* _Exercise requirements_
Answer these questions from the article below on DNA identification of the Rana Plaza victims:
(a) According to official government figures, how many bodies were recovered from the collapsed building?
(b) How many bodies were handed over to relatives without any DNA sample being collected?
(c) On average, how many tests does the national DNA lab carry out in a year?

* _Page extract_
Update : 23 Apr 2014, 09:19 PM

Faced with an industrial disaster of an unprecedented scale, it was not possible to follow the ideal procedure of using DNA tests to identify the Rana Plaza victims, the chief of the national DNA lab has told the Dhaka Tribune.

Although more than 100 victims remain unidentified after a year, the identifications could still be made if the government took initiative to collect DNA samples from relatives of all the victims, he added.

Professor Dr Sharif Akteruzzaman, head of the National DNA Profiling Laboratory at the Dhaka Medical College (DMC), said they had received 322 DNA samples from unidentified bodies as well as collecting 556 samples from families of the victims. So far, 206 of the bodies have been identified in three phases, he added.

According to official government figures, a total of 1,134 bodies were recovered from under the collapsed building.

The DNA test was not a complete procedure but a partial one, Akteruzzaman admitted, adding that samples from only one-fourth of the victims had been sent to the DNA lab, while 812 bodies had been handed over to relatives without collecting any DNA sample.

As such a large-scale incident was unprecedented; the bodies were improperly handed over to those claiming to be family members, after identification was made only through clothes, ornaments, or objects found in the pocket.

Although the national DNA lab had experience in carrying out DNA tests with a low-capacity machine, it needed the US Federal Bureau of Investigation’s Combined DNA Index System (Codis) to carry out such a large-scale test, the lab chief said. 

The lab carried out 1,000 tests a year on an average, but was forced to conduct a similar number of tests within only a five-month period after the Rana Plaza collapse, he added.

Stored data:
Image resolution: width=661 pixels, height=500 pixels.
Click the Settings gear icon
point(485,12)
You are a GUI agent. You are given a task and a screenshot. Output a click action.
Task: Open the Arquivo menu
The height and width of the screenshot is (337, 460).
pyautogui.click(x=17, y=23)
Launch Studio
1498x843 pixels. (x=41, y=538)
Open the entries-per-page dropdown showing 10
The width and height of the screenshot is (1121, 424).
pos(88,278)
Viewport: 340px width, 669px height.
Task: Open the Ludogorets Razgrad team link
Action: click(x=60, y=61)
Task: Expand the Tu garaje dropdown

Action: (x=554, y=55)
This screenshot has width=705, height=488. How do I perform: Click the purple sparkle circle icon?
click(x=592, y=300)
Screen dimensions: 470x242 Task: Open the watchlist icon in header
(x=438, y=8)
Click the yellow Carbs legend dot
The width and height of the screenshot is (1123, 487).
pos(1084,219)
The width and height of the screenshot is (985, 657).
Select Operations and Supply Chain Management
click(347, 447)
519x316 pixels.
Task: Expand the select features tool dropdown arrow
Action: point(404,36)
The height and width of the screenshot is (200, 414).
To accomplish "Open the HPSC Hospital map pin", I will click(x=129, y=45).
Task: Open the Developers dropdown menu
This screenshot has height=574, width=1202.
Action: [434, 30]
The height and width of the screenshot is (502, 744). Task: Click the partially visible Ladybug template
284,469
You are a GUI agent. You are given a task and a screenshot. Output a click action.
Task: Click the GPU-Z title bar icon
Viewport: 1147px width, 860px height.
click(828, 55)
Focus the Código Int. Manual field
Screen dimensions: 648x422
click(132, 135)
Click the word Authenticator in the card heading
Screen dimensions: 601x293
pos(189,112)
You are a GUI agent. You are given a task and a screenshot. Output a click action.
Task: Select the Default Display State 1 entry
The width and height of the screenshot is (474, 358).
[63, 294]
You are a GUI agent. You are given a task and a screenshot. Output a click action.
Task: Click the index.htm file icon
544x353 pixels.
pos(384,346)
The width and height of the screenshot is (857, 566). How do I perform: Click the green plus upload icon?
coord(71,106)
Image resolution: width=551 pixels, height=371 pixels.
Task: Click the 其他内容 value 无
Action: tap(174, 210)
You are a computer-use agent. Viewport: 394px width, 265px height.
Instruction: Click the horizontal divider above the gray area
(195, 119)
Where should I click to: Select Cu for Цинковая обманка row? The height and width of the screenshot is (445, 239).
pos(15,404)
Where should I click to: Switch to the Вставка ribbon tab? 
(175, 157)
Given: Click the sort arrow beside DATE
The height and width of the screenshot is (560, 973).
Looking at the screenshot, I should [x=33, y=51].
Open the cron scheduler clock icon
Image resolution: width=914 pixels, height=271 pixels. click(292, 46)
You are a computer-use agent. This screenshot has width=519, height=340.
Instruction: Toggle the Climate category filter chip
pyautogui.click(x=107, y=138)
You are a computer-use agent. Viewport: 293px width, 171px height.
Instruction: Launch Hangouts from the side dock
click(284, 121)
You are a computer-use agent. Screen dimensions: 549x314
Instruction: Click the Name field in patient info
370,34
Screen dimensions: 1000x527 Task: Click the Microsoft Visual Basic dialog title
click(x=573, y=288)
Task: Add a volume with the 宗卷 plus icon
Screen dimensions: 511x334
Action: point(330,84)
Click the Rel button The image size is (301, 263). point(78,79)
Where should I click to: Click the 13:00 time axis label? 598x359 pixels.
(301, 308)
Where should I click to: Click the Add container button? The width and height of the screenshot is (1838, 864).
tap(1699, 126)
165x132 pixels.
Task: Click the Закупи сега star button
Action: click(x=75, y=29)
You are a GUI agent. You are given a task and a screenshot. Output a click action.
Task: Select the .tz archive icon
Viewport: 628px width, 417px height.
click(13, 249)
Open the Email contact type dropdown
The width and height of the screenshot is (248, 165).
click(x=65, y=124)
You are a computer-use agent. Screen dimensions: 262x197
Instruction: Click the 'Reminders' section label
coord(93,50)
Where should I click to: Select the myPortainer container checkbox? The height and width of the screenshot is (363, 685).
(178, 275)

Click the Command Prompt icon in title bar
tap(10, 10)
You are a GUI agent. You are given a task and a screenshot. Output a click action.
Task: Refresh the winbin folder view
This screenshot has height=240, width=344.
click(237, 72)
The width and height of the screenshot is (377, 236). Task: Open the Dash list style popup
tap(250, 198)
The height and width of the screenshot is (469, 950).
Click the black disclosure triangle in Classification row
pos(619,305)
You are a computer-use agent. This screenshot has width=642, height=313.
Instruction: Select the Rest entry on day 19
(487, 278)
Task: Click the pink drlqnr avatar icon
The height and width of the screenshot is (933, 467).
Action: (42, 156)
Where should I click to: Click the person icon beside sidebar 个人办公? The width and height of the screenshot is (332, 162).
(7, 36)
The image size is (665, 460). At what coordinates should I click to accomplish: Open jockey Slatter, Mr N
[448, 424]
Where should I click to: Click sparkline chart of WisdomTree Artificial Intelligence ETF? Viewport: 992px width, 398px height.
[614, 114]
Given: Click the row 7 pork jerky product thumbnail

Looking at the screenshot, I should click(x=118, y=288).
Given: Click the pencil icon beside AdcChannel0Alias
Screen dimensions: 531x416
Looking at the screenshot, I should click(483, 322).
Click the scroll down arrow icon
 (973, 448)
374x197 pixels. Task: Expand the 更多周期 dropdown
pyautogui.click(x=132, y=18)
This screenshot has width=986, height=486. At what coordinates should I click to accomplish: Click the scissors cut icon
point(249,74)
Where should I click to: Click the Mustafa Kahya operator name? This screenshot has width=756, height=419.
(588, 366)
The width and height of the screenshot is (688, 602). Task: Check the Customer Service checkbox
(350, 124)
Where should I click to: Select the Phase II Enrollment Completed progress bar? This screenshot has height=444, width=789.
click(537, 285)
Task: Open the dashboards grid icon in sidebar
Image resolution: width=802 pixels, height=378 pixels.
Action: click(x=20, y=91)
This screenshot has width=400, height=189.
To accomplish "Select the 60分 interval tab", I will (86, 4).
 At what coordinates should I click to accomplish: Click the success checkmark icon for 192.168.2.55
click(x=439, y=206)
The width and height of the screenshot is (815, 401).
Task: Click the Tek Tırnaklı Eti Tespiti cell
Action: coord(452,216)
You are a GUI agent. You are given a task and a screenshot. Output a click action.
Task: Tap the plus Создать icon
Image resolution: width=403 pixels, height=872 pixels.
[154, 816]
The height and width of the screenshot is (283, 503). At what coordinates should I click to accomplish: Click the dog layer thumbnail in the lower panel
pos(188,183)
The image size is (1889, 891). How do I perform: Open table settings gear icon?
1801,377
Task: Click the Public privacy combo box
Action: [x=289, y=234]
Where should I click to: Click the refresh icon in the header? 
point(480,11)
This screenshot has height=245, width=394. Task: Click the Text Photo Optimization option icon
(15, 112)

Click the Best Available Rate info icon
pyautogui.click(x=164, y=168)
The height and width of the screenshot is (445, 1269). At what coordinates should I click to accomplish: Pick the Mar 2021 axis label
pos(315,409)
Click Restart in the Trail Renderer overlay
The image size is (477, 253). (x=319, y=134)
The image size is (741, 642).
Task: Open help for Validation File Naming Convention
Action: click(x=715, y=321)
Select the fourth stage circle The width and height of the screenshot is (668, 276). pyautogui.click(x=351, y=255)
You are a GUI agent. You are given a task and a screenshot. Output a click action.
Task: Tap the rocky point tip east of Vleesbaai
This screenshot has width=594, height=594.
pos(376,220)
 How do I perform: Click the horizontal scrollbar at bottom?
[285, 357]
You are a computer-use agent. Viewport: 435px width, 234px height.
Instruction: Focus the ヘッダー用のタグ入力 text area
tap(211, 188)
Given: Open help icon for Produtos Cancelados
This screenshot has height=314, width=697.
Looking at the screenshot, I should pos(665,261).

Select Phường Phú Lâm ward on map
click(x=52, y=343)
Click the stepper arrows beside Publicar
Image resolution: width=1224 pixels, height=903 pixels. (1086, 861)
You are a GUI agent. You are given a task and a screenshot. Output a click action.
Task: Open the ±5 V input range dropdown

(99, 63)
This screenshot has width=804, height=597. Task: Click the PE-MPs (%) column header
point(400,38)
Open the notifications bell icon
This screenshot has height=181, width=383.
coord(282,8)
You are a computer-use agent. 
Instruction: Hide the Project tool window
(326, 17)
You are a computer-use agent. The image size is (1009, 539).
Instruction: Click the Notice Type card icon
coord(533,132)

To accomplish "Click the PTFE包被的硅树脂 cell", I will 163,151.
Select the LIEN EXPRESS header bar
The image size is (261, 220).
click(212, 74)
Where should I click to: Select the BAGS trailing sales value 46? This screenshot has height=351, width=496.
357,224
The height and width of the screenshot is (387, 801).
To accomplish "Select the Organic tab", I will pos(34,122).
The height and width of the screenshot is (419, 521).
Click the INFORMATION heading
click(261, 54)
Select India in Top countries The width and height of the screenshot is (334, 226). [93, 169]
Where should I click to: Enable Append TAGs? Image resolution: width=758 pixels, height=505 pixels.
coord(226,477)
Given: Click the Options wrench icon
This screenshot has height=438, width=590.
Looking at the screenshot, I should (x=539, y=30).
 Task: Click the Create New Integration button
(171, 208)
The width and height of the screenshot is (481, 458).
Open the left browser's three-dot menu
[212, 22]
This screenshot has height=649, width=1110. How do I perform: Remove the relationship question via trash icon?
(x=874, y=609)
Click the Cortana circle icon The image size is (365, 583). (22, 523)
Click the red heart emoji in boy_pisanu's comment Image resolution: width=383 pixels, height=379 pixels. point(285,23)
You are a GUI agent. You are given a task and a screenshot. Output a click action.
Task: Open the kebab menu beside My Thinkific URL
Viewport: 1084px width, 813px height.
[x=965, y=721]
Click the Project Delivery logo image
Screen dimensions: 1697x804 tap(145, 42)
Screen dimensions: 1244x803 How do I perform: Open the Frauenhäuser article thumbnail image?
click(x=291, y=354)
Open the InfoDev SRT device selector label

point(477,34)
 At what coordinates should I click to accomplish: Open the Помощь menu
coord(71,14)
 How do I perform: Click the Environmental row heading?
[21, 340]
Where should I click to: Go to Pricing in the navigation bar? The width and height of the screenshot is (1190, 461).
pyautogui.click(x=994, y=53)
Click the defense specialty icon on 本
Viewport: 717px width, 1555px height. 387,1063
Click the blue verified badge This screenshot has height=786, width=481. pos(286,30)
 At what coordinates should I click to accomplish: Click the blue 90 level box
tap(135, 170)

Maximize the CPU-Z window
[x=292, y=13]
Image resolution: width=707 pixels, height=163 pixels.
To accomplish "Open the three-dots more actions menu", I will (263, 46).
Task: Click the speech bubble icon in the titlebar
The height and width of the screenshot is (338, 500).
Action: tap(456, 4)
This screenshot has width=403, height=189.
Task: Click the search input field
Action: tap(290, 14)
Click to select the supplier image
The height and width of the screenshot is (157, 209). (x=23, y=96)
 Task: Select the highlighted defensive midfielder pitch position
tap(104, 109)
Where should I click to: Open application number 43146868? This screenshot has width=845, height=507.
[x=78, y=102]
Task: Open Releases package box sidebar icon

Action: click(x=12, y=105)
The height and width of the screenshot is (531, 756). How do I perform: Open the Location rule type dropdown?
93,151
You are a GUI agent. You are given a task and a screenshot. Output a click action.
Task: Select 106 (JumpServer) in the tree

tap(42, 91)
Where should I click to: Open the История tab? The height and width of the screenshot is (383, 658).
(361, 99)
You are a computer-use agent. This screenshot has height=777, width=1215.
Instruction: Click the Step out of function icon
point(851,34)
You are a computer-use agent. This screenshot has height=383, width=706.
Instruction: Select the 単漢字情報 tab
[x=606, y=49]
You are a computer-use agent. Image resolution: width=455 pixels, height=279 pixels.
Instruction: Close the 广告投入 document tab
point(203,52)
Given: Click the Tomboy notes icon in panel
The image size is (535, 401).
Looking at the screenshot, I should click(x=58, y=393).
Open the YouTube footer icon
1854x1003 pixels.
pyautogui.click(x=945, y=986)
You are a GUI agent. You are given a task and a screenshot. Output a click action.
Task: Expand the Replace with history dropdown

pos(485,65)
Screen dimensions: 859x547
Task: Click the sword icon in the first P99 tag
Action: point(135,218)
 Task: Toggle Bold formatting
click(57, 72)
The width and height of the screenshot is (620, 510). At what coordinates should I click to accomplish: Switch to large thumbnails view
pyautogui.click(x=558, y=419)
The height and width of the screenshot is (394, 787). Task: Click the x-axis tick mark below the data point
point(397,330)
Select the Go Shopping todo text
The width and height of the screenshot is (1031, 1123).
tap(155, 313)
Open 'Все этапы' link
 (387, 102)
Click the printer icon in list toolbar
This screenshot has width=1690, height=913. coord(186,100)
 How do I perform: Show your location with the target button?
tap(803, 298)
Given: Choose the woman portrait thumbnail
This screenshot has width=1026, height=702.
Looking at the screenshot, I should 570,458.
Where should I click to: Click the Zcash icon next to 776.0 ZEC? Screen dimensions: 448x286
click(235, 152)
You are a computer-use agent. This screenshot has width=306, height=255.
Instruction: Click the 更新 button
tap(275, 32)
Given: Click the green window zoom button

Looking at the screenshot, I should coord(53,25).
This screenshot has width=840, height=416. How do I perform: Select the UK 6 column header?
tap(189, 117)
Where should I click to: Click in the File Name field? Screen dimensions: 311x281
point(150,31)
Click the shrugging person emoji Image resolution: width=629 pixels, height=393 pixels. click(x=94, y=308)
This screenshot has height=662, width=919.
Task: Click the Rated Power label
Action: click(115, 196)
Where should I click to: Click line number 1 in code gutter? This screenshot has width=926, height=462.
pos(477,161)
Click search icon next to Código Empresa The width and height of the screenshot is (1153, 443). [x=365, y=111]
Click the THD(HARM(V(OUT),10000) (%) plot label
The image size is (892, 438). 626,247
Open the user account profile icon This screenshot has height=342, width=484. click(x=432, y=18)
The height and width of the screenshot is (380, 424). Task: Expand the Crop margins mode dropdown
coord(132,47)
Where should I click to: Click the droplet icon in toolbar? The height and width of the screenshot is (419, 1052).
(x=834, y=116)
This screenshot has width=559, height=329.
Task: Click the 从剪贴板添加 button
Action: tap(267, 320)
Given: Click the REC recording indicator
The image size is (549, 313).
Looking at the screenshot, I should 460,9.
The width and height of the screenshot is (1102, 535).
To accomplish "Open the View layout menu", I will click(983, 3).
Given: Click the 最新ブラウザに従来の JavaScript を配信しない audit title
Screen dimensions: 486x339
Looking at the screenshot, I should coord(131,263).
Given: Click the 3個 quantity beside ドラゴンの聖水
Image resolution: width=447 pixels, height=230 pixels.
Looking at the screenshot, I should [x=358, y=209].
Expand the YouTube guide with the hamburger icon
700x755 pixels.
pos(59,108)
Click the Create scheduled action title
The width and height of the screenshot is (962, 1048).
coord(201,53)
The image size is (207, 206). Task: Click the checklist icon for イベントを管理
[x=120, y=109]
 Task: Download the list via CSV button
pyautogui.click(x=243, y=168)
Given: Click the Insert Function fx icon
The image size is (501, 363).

* _Expected answer_
(a) 1,134
(b) 812
(c) 1,000